• **EXERCICES**:
1. Pouvez-vous citer, dans l'article sur le procès en Tunisie, le passage qui va de « Tunisie: jusqu'à 66 » jusqu'à « par des ONG. » inclus ?
2. Pouvez-vous poursuivre l'article sur le procès en Tunisie à la suite de sa dernière phrase ?

• **TEXTE FOURNI**:

· · · ·

Tunisie: jusqu'à 66 ans de prison dans le méga-procès du \
Le président tunisien Kaïs Saied assiste à sa cérémonie de prestation de serment devant l’Assemblée nationale à Tunis, le 21 octobre 2024. ©Fethi Belaid / AFP

Un tribunal de Tunis a prononcé de lourdes peines de prison, allant jusqu'à 66 ans, dans un procès inédit pour « complot » contre le président Kaïs Saïed. Ce procès a impliqué une quarantaine de personnalités, dont des figures de l’opposition. Le jugement, rendu samedi, a été vivement dénoncé, notamment par des ONG.

· · · ·

• **DONNÉES FOURNIES**:
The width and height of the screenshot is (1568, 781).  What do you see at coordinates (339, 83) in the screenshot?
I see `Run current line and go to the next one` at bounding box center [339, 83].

· · · ·

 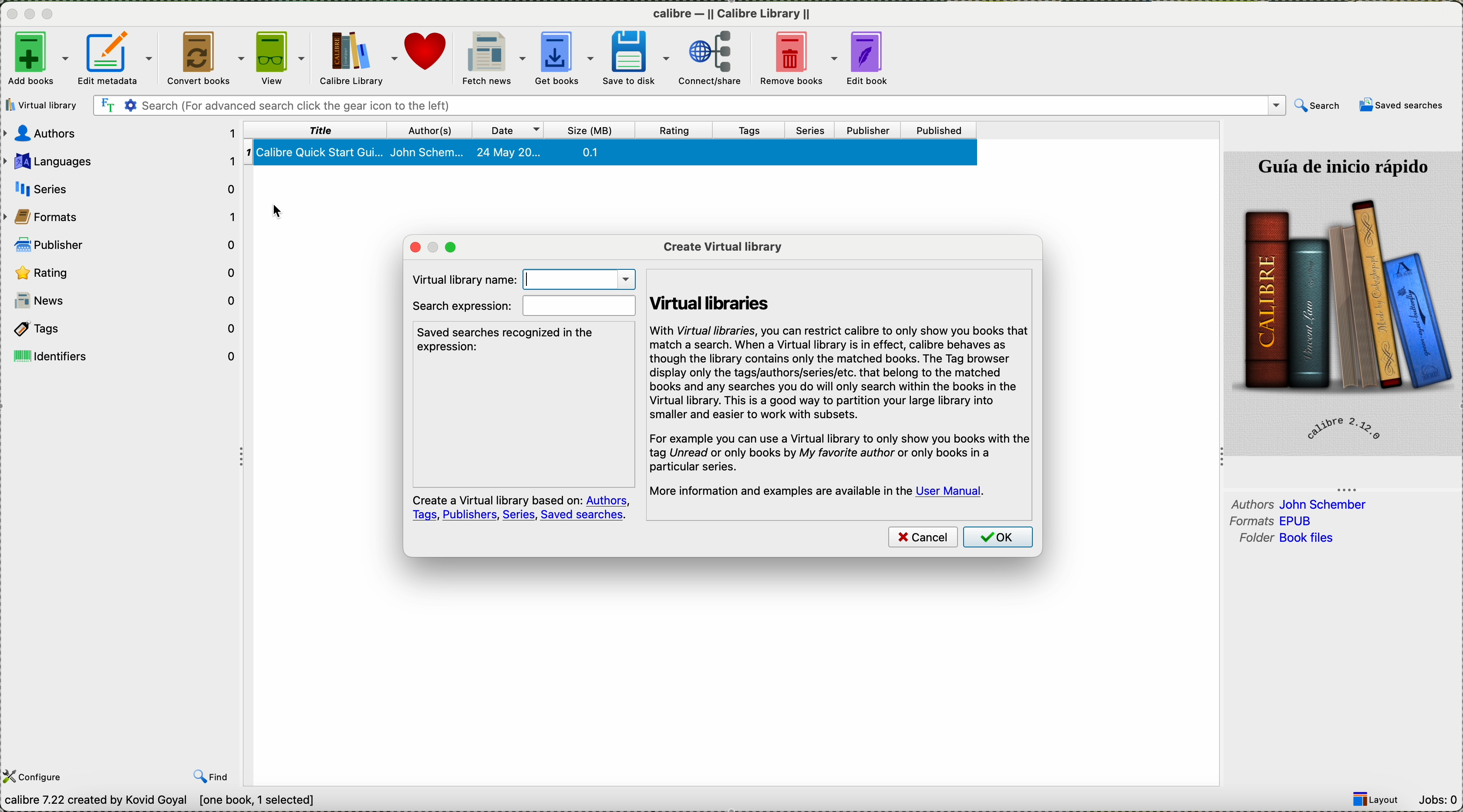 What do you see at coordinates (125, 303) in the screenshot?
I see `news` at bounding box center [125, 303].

· · · ·

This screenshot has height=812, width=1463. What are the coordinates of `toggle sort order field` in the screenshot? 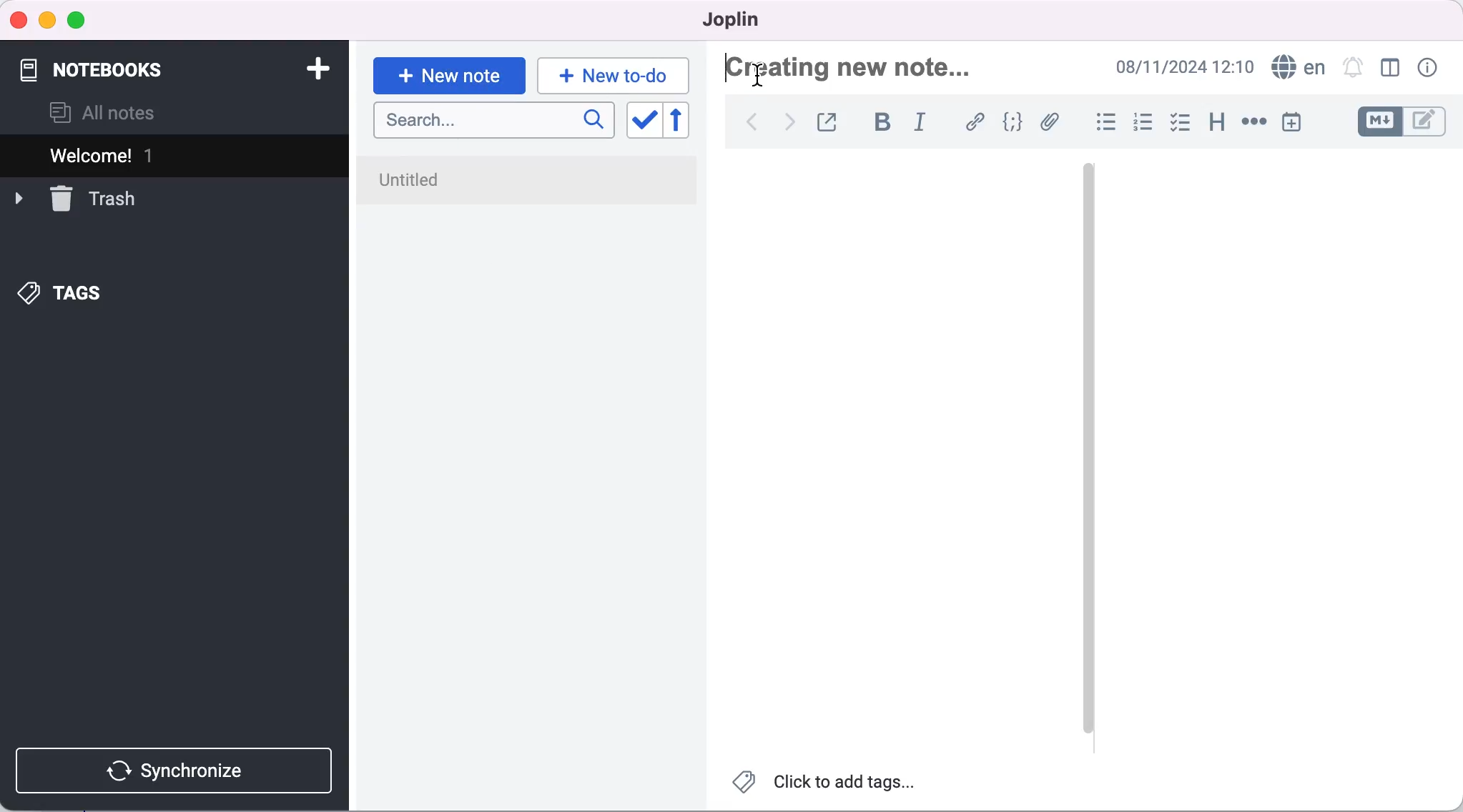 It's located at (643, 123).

· · · ·

• **RÉPONSES**:
1.
Tunisie: jusqu'à 66 ans de prison dans le méga-procès du \
Le président tunisien Kaïs Saied assiste à sa cérémonie de prestation de serment devant l’Assemblée nationale à Tunis, le 21 octobre 2024. ©Fethi Belaid / AFP

Un tribunal de Tunis a prononcé de lourdes peines de prison, allant jusqu'à 66 ans, dans un procès inédit pour « complot » contre le président Kaïs Saïed. Ce procès a impliqué une quarantaine de personnalités, dont des figures de l’opposition. Le jugement, rendu samedi, a été vivement dénoncé, notamment par des ONG.

2.
Un responsable du parquet antiterroriste avait annoncé à l’aube des peines de 13 à 66 ans pour les prévenus, accusés de « complot contre la sûreté de l’État » et « adhésion à un groupe terroriste ». Toutefois, selon une liste communiquée à l'AFP par plusieurs avocats, dont Me Abdessatar Messaoudi, les peines vont de 4 à 66 ans et concernent des politiciens, d'anciens ministres, des avocats et des hommes d'affaires. Parmi eux, une quinzaine sont emprisonnés depuis deux ans, tandis que les autres sont en liberté ou en exil.

Bassam Khawaja, de l’ONG Human Rights Watch (HRW), a qualifié ce procès de « farce judiciaire » sur X (anciennement Twitter), soulignant qu’il n’a « même pas fait semblant d’être équitable ». Il a ajouté que les accusations portées contre les prévenus « ne reposent sur aucune preuve crédible ». Selon HRW, qui a pu consulter l’ordonnance de renvoi, les charges sont vagues et sans fondement.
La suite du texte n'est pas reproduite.